Они сочинили сказочку и вызубрили ее наизусть: Эвмольп потерял сына, юношу немалых способностей, подававшего большие надежды. Несчастный старец покинул родной город, ибо не мок сдержать слез, ежедневно созерцая друзей сына и его могилу. Однако корабль, на котором он плыл, затонул, двадцать миллионов наличными оказались на дне. Но не это огорчает старика, а отсутствие необходимого количества слуг, отчего ущемлено его собственное достоинство. Из нескольких десятков слуг, находившихся с ним на борту, уцелело несколько, всего лишь эта жалкая горстка! А ведь в Африке у него на тридцать миллионов земель и ссуд, рабов же такое количество, что он мог бы завоевать с ними Карфаген!
Договорились, что Эвмольп будет все время кашлять, жаловаться на расстройство желудка, отказываясь от всех блюд, говорить исключительно о деньгах, просиживать над счетами, проклинать, что земля не возвращает вложенных в нее средств, сокрушаться по поводу неурожая, а больше всего заниматься исправлениями в завещании. Остальные прикинутся его рабами.
Они направились прямо в город. При сем мнимые слуги несли багаж с крайним недовольством, непрестанно ропща. Особенно негодовал Коракс, он то и дело швырял торбы, проклиная спешку, восклицая, что бросит тюки или же убежит с ними.
«Ну и ну! Что я — вьючное животное или баржа для перевозки камней? Я нанялся работать как человек, а не лошадь! Я такой же свободный, как и вы, хотя отец оставил меня нищим!»[31]
Чтобы придать большую выразительность своему недовольству, он что ни шаг громко испускал ветры. Гиттон смеялся над этим до упаду, а Эвмольп тем временем завел разговор о сущности эпической поэзии, подкрепляя его декламацией своего произведения о гражданской войне. Так, перемежая свой путь ругательствами, поэзией, испусканием ветров, они наконец доплелись до города, расположенного на высокой горе. Их усилия были щедро вознаграждены. Кротонские вороны тотчас же учуяли падаль. Охотники сбежались толпой и наперегонки добивались расположения миллионера, который уже еле дышал. Никогда прежде мошенникам не сопутствовала столь большая удача. Эвмольп, однако, беспокоился: что, если какой-нибудь ловкач-охотник пошлет разведчиков в Африку и разоблачит наши обманы? Или Коракс предаст нас из зависти? Он вздыхал:
«Боги и богини, как плохо людям, живущим в беззаконии. Они всегда получают по заслугам!»[32]

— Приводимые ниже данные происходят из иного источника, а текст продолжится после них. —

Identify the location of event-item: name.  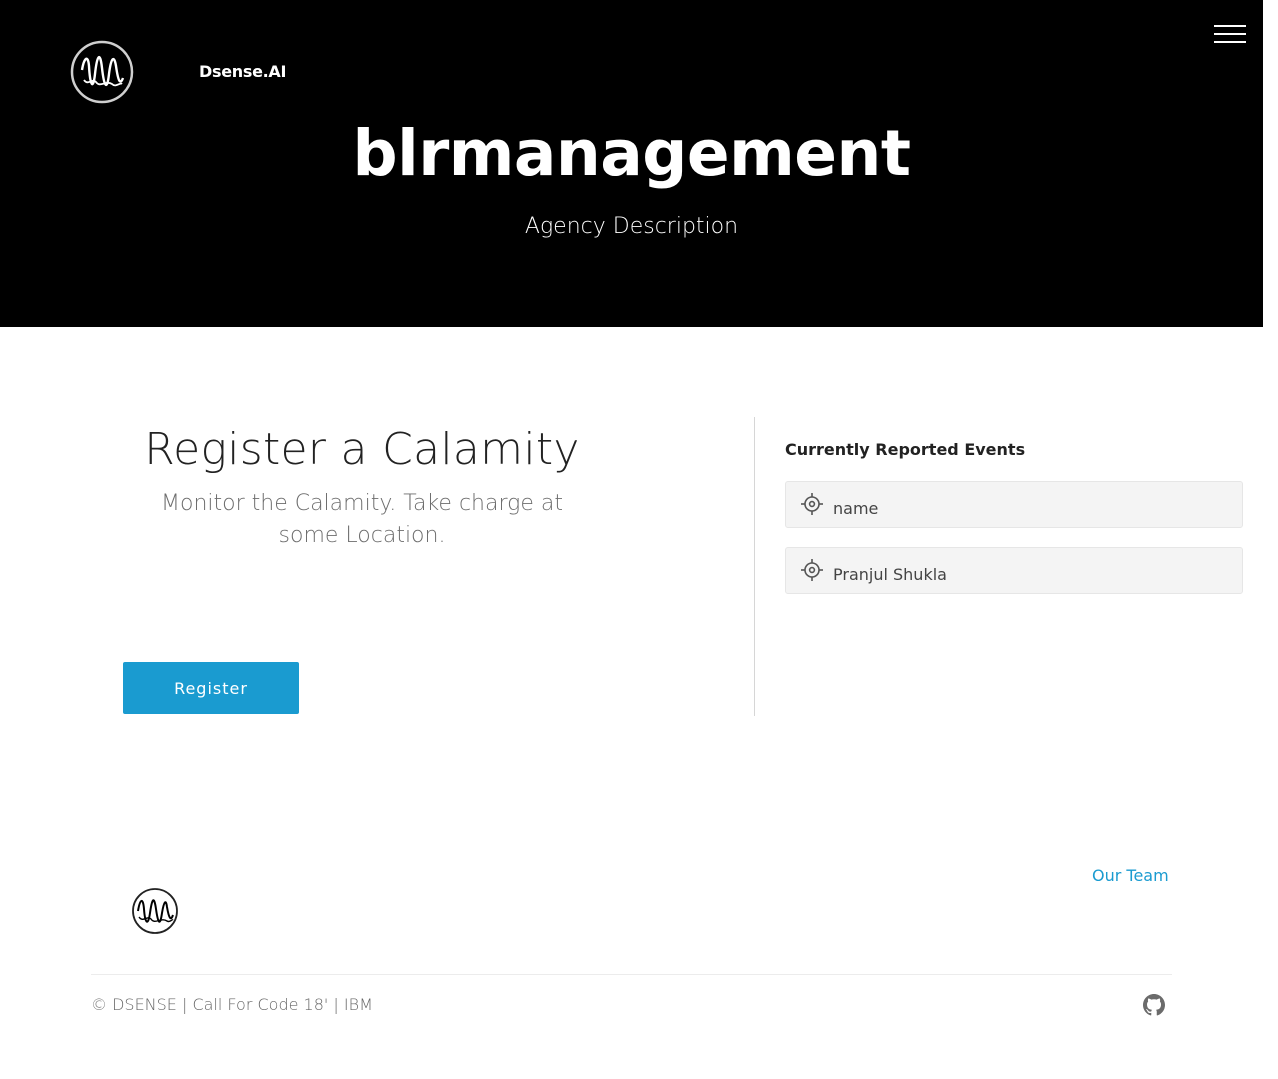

Этот Петрониев Кротон — очевидная пародия на отношения, господствовавшие во всем римском обществе. В какой-то степени ловцами завещаний и наследств были все, включая и самого императора. И наверняка не один мошенник неплохо устроился, сыграв на этой мании. Однако соблазны охоты за наследованием имели и некоторые теневые стороны, о которых повсеместно сожалели.

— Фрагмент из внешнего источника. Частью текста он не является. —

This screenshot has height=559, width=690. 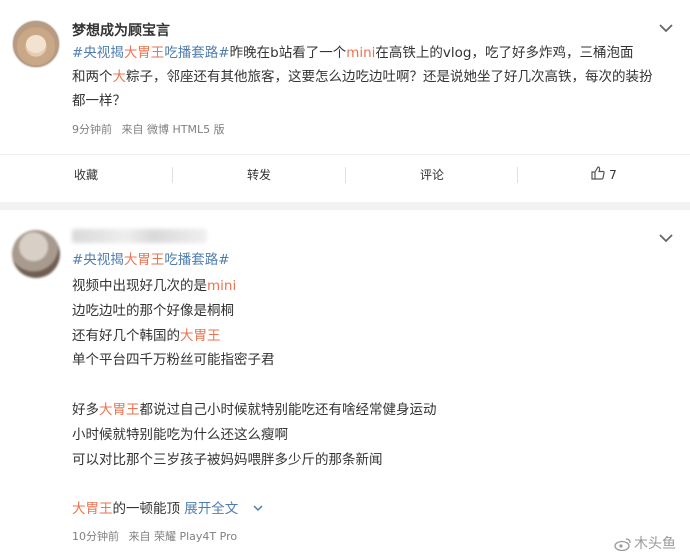 I want to click on post-meta: 9分钟前 来自 微博 HTML5 版, so click(x=152, y=129).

Такими теневыми сторонами являлись законы, принятые еще со времен Августа и предписывающие римлянам заключать браки и обзаводиться детьми.
Каждый римский гражданин — мужчина в возрасте с 25 до 60 лет, женщина с 20 до 50 лет — обязан состоять в браке. Если брак прервался в результате смерти одного из супругов или развода, следует сочетаться новым браком и не позже чем через два года, разве что от предшествующего брака остались по крайней мере трое детей. Кто пренебрегал требованиями закона, тот ущемлялся всевозможными правовыми санкциями. Среди них и весьма серьезными: неженатые вообще не могли наследовать, бездетные же имели право только на половину оставленного им по завещанию.
В Риме не существовало государственных, должностных прокуроров, зато имелись доносчики. Если кто-то незаконно получал наследство, он становился жертвой этих бдительных стражей правосудия. Доносчику за дерзновенность и рвение по закону причиталась значительная часть спорного наследия.
Весь Рим с радостью приветствовал проект изменений в этом установлении. Его не отменили: это было творение самого Августа; он был также необходим, ибо безбрачие и бездетность по-прежнему преобладали в высших слоях общества. Однако теперь решено было ослабить действие закона, ограничив вознаграждение доносчикам одной четвертью. Проект сделался предметом дискуссии в сенате. Утвержденный, он вошел в историю римского права как
Вскоре после этого появились новые указы о том, как следует составлять завещание. Последнее волеизъявление записывалось на табличках; через отверстие в них трижды пропускался опечатанный шнурок. Свидетелям предлагались для подписи только две верхние незаполненные таблички, чтобы прежде времени не посвящать их в суть завещания. Запрещалось также завещать даже самую незначительную долю писарю, записывающему текст. Ибо бывали случаи, что писари произвольно назначали себе немалые суммы наследства.